- Exercise tasks:
a) Read the article on Shurat HaDin and decide whether each statement agrees with it. Answer yes or no for each, quoting the exact words that decide it.
(i) Shurat HaDin is based in Tel Aviv.
(ii) Since the war began, Shurat HaDin has carried on all its usual activities alongside its war work.
(iii) The organization specializes in the legal and economic struggle against terrorist organizations.
b) Pick up the article on Shurat HaDin after its last sentence and keep writing.

Shurat HaDin: Battling Israel's foes through legal warfare

Marking the organization's relentless pursuit of justice for terror victims, Nitsana Darshan-Leitner stated, "They are the ones who should be paying."

NITSANA DARSHAN-LEITNER at the US Supreme Court: Shurat HaDin has been waging war against Israel’s enemies on the legal front.  (photo credit: SHURAT HADIN)
NITSANA DARSHAN-LEITNER at the US Supreme Court: Shurat HaDin has been waging war against Israel’s enemies on the legal front.
(photo credit: SHURAT HADIN)

Like everyone in Israel, the lawyers of the Tel Aviv-based Shurat HaDin Law Center woke up on the morning of Oct. 7 to a new and terrifying reality. As the shocking magnitude of the atrocities perpetrated by Hamas became clear, the legal team was asked to meet with various government branches, security services, and the IDF, all scrambling to respond forcefully to the unfolding tragedy. 

Almost overnight, Shurat HaDin was called into service and, since then, has pushed aside its other activities to focus full time on the war effort. Operation Swords of Iron is a multi-front war, being fought on land, air, and sea. However, some of the most critical attacks against the terrorists and their allies are not taking place on the battlefields of the Middle East but in courtrooms around the world.

DARSHAN-LEITNER says her organization will be bringing charges at the International Court of Justice for the Hamas rapes of Israeli women. (Credit: Courtesy)
DARSHAN-LEITNER says her organization will be bringing charges at the International Court of Justice for the Hamas rapes of Israeli women. (Credit: Courtesy)

Shurat HaDin is a human rights organization that specializes in the legal and economic struggle against terrorist organizations. Nitsana Darshan-Leitner, president the organization, recently spoke to the Magazine, summarizing Shurat HaDin’s activities since the outbreak of war.

- Source data:
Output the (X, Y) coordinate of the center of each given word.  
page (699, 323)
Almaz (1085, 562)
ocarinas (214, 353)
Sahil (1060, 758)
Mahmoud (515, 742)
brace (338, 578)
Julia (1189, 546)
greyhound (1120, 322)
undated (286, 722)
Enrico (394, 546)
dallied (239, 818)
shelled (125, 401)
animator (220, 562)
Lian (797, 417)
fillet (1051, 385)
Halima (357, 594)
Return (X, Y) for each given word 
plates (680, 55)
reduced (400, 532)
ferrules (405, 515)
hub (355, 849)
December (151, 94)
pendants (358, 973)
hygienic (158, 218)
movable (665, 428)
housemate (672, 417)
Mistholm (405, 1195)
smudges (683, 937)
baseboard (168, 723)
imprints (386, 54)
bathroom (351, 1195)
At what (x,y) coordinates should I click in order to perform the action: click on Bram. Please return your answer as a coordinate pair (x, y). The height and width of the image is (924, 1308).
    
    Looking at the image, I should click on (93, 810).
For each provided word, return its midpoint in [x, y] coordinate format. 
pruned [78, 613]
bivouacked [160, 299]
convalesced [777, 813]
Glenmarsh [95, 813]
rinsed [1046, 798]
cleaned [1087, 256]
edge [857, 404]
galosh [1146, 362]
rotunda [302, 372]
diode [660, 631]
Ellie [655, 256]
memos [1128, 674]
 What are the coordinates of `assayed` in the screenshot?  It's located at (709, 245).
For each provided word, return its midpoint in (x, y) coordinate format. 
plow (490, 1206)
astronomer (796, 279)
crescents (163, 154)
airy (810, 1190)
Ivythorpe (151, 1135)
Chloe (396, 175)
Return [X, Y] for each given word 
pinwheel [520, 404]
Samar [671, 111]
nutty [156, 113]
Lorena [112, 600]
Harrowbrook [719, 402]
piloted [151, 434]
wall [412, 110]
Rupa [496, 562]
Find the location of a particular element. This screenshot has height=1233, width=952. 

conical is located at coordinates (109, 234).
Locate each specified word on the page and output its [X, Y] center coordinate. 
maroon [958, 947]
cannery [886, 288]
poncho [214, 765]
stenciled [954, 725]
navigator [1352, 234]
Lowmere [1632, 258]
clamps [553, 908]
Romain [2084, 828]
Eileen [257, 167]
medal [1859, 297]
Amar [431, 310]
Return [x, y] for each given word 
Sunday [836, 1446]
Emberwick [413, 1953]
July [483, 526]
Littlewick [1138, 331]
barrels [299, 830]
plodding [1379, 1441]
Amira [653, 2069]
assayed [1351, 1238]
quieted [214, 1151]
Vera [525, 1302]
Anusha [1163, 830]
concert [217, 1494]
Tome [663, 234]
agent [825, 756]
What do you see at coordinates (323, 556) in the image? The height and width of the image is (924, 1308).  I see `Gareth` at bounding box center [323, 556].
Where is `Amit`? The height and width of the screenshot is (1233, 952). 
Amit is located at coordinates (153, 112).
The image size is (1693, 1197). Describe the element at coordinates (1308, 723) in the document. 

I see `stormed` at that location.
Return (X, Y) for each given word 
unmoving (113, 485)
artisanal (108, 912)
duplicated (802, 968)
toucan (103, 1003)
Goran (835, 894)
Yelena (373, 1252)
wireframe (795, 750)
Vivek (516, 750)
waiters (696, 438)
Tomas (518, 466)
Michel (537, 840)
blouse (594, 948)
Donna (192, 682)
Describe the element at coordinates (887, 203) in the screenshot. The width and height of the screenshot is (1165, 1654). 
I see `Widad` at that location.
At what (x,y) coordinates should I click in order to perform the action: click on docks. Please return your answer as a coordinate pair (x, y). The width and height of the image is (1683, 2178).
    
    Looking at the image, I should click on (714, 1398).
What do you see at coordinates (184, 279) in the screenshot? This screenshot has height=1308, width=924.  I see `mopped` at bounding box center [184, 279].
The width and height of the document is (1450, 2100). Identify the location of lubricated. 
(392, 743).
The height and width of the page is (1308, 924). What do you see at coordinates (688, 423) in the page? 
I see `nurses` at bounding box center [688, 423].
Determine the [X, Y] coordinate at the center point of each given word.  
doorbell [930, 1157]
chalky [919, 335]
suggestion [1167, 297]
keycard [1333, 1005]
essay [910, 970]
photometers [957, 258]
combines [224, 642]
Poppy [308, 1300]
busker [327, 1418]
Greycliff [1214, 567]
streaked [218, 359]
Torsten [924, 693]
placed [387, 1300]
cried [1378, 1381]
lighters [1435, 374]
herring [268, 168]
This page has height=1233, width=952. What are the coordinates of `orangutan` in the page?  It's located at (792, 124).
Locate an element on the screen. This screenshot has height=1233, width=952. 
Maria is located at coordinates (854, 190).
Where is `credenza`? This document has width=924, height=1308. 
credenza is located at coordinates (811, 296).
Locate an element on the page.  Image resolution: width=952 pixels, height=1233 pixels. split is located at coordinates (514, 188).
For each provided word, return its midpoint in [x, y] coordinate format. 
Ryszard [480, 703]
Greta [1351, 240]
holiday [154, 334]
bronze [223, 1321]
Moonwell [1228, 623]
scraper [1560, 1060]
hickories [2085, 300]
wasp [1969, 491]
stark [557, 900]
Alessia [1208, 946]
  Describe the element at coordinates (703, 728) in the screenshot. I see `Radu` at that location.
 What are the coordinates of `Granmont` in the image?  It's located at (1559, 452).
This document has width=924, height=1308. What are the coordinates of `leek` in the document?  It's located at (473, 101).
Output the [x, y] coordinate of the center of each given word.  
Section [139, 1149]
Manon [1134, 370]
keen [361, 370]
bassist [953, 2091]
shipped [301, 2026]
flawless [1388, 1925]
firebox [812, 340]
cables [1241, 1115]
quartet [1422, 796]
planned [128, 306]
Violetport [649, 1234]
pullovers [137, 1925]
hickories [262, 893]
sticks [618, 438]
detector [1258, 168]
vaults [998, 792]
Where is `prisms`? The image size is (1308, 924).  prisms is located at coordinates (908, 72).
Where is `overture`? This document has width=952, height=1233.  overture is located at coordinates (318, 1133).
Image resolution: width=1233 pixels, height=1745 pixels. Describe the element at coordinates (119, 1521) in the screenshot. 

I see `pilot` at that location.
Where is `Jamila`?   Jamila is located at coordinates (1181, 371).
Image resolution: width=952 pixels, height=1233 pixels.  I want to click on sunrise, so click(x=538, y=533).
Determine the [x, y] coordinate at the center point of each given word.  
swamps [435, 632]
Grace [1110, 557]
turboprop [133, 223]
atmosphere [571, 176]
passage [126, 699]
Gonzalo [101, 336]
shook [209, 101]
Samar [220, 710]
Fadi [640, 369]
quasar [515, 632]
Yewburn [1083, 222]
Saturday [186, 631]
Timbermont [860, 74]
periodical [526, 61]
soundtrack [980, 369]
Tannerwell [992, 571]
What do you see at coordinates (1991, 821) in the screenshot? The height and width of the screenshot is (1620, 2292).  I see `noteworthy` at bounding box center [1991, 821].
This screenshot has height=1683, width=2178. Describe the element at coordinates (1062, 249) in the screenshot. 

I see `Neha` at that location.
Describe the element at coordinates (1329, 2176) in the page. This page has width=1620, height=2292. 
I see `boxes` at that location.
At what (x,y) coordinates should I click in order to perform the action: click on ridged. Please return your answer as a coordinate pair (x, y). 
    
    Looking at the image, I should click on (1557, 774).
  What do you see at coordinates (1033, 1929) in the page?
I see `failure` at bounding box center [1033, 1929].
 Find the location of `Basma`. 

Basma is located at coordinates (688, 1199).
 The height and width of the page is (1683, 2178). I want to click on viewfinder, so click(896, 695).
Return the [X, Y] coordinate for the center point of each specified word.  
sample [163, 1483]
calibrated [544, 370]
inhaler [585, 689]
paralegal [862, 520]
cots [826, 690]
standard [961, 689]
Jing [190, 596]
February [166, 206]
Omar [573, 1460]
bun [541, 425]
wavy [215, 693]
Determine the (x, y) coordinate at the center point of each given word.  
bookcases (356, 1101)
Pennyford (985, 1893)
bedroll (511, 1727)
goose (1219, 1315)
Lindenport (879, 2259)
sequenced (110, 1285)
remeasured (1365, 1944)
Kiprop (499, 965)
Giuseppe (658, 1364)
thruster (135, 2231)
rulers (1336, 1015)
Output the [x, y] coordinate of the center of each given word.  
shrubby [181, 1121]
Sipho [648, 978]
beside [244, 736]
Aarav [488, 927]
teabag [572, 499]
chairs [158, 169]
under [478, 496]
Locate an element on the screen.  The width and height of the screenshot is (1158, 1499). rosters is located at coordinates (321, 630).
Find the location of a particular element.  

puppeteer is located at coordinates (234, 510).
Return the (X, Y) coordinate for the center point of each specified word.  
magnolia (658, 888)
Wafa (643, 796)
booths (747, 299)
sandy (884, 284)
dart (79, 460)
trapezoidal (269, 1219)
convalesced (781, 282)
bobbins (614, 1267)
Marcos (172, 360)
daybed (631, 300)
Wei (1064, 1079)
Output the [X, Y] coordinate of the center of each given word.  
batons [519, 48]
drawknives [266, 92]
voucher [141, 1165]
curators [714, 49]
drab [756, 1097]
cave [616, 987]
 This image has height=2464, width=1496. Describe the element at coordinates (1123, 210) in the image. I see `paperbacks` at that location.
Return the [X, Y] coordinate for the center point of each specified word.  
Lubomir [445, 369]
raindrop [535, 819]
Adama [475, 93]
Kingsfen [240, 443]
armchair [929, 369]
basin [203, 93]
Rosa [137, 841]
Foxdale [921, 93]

- Per-task answers:
a)
(i) Yes: "the Tel Aviv-based Shurat HaDin Law Center"
(ii) No: "has pushed aside its other activities to focus full time on the war effort"
(iii) Yes: "specializes in the legal and economic struggle against terrorist organizations"

b)
She explained that over the past 11 months, Shurat HaDin has used its legal resources and courtroom expertise to actively combat Hamas, fight antisemitism, and counter the international movement to delegitimize the Jewish state.

“Hamas couldn’t have done what it did on Oct. 7 without a tremendous amount of financial resources,” she explained. “The construction of the tunnels, the weapons, the missiles – all cost billions of dollars. The widespread belief that the Gaza terror group was impoverished was a dangerous miscalculation that now needs to be corrected.  At the government’s request, and with its cooperation, we are trying to shut down the financial pipeline that is bringing money into the [Gaza] Strip for Hamas.”

PROTESTING FOR the hostages’ release outside a meeting attended by International Committee of the Red Cross president Mirjana Spoljaric Egger, in Tel Aviv, Dec. 14, 2023. (Credit: Flash90)
PROTESTING FOR the hostages’ release outside a meeting attended by International Committee of the Red Cross president Mirjana Spoljaric Egger, in Tel Aviv, Dec. 14, 2023. (Credit: Flash90)

To that end, Shurat HaDin issued a claim in the Jerusalem District Court against the Palestinian Authority (PA), which transfers $1 billion to Hamas every year for the support of the Gazan infrastructure, including water, fuel, and electricity, as well as its health system.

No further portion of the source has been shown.